Keeping in mind that the goal of approximate circuits is to trade a little accuracy for the maximum area and power savings, only designs along the upper envelope of the plot Fig. 9 are of interest since they maximize the gains with minimum quality loss. Fig. 10 shows reconstructed Lena pictures obtained from four selected DCT implementations (the red stars in Fig. 9 highlight those designs). Conventional DCT has been used for Fig. 10(a) , while the three others have been obtained using three pruned designs representative of the area-accuracy tradeoff plotted in Fig. 9 . On the one hand, it is possible to save up to 12% area at the cost of almost imperceptible errors. On the other hand, for designs achieving the highest area reductions, artifacts start to appear on the edges of the 8 × 8 pixel blocks.

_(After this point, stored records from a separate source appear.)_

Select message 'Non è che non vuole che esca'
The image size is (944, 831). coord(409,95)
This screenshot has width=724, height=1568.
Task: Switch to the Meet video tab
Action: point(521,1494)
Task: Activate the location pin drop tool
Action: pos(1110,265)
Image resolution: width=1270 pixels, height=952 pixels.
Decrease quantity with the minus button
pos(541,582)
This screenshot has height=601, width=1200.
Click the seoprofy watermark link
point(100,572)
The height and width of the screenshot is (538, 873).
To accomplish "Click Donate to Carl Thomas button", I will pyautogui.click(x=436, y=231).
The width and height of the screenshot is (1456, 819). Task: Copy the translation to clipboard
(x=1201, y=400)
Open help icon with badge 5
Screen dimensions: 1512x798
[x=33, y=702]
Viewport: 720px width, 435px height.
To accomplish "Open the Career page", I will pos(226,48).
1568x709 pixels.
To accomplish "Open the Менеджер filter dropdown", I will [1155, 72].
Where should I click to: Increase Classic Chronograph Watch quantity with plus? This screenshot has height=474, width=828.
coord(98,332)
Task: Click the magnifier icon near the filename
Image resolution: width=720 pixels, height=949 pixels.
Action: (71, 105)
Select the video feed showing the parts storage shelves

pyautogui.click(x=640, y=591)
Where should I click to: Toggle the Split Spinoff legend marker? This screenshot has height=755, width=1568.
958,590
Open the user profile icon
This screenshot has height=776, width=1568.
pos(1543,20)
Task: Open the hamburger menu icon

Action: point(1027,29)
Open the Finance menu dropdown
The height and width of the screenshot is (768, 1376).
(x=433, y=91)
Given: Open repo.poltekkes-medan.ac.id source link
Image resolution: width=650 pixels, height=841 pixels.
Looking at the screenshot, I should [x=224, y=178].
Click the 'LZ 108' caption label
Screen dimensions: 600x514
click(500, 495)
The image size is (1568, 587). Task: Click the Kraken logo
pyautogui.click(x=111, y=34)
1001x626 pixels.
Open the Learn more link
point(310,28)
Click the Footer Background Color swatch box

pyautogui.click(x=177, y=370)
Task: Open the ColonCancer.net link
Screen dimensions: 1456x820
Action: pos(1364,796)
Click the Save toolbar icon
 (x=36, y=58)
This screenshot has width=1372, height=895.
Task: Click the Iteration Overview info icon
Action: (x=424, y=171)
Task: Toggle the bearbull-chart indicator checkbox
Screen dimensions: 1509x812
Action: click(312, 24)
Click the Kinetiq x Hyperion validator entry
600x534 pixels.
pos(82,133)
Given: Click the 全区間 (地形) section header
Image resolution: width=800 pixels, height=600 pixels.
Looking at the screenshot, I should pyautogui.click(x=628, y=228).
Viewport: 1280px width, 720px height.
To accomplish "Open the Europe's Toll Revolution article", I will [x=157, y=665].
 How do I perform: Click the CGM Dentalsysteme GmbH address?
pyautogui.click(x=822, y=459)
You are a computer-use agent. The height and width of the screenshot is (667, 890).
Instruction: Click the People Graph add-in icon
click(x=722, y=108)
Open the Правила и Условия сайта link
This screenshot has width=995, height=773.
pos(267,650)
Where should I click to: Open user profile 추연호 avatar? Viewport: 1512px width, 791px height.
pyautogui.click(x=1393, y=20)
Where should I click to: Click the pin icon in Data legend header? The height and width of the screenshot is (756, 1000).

For the selected designs, power consumption is estimated based on gate-level simulations monitoring switching activity of the Lena picture processing. Results are summarized in Table II . Despite adders and subtractors represent less than 4% of the overall DCT area, resynthesis of the design with pruned operators enables larger savings over the entire system, as explained in Section IV-C. For the case ( p 1 = 6, p 2 = 9), the arithmetic area is reduced by 28% and the arithmetic power consumption is reduced by 46%. Finally, the resynthesis of the design with the pruned operators leads to 21% energy-delay-area savings over the entire DCT. This significant overall saving is obtained thanks to the pruned arithmetic circuits, which sets some nodes at constant values, enabling the synthesis tool to further simplify the circuit and memory.
V. CONCLUSION
This paper presented a methodology and a CAD tool integrated in a standard digital flow to automatically trade a determined amount of accuracy in exchange for area power and delay savings. This GLP method can be applied to any combinational circuit, but more particularly on arithmetic circuits in which there is a notion of bit significance. While gains achieved on adder circuits are already interesting, up to 78% EDAP reduction at 10% MRE for 32-bit adders, those could be insignificant since an adder generally only represents a small fraction of the system it is placed in. It is therefore interesting to apply the GLP to a hardware accelerator such as the DCT with the state-of-the-art distributed arithmetic architecture, which is built out of multiple arithmetic circuits and memory. In this case, the EDAP gains achieved for the specific adders and subtractors reach 46% for an image quality loss of 24 dB. Despite the latter arithmetic circuits occupy less than 4% of the total DCT area, the resynthesis of the entire DCT with pruned operators leads to 21% EDAP savings over the entire accelerator. This significant overall saving is obtained thanks to the pruned arithmetic circuits, which sets some nodes at constant values, enabling the synthesis tool to further simplify the circuit and memory. This Pruning technique is therefore well suited to the design of VLSI circuit for IoT applications where silicon costs and energy consumption are the main targets.